DOCUMENT TEXT:
## start

As we finished at the observers' school each of us was sent to the front for a few weeks of duty with the French.  That began in March of 1918, and early in May the first ones to be sent out were recalled.  Then American observation squadrons began to be formed and put into action.  I was one of 30 observers sent out from Amanty under an order dated April 6th.  The prospect of becoming a target scared me rather more than I had expected, but I tried not to let it show.  I had asked for and trained for that kind of job.  I took comfort in the thought that my first excursiona over the lines would be with experienced pilots, and on some relatively peaceful sector of the front.

At that point in time (notice how I pick up all the newest expressions) the whole stretch of front held by the French was quiet.  With Russia out of the war the Germans and Austrians had been able to move all their forces to the west during the winter.  They had virtually knocked out the Italians (vide Ernest Hemingway)  and had mauled the British badly in an early spring offensive.  The French knew their turn was coming, but they did not know when nor where.  As it turned out the sector to which I was sent remained quiet while I was there.  Hell broke loose a week or so after I had left.

## end

PROBLEMS:
a - Name every nation or national people that the war memoir mentions, in the order they first appear.
b - Write a continuation of the war memoir, starting after its final sentence.

RAW DATA:
## start

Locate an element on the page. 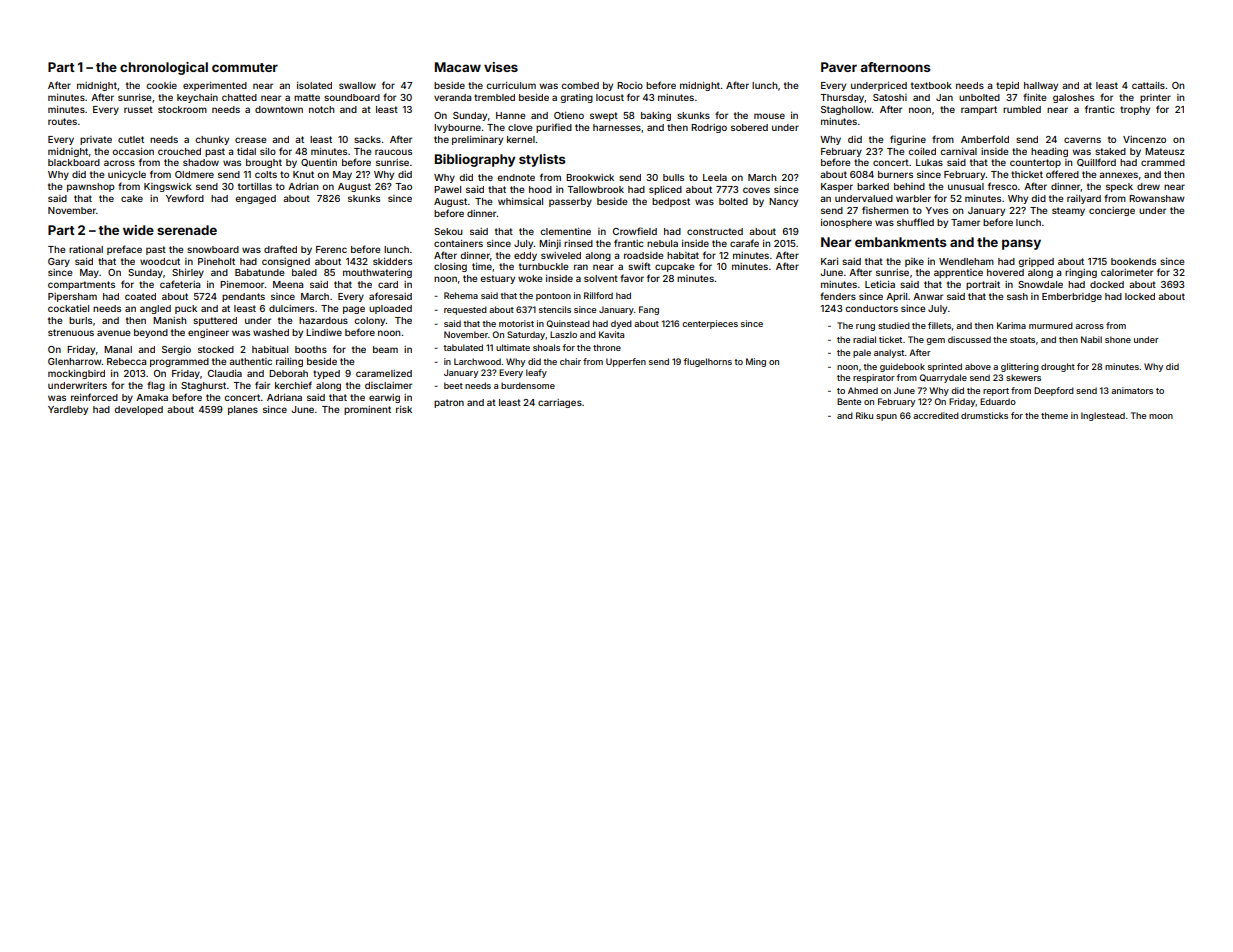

## end

ANSWERS TO THE TASKS:
a - French, American, Russia, Germans, Austrians, Italians, British

b -
Nine of us were assigned to the Fourth French Army, and reported at its air service headquarters at Chalons-sur-Marne.  There we were loaded into three autos that took different roads toward the front.  With me were John Roulhac, a Sewanee man from Memphis, and Sam Bowman, a Princeton man from somewhere in Ohio.   We took the road that leads northwestward, toward Reims.It passes through rich Champagne farming country. After about 35 miles we stopped at a big estate called the Ferme d'Alger, Algiers Farm.  It had an airfield occupied by the 40th Salmson squadron.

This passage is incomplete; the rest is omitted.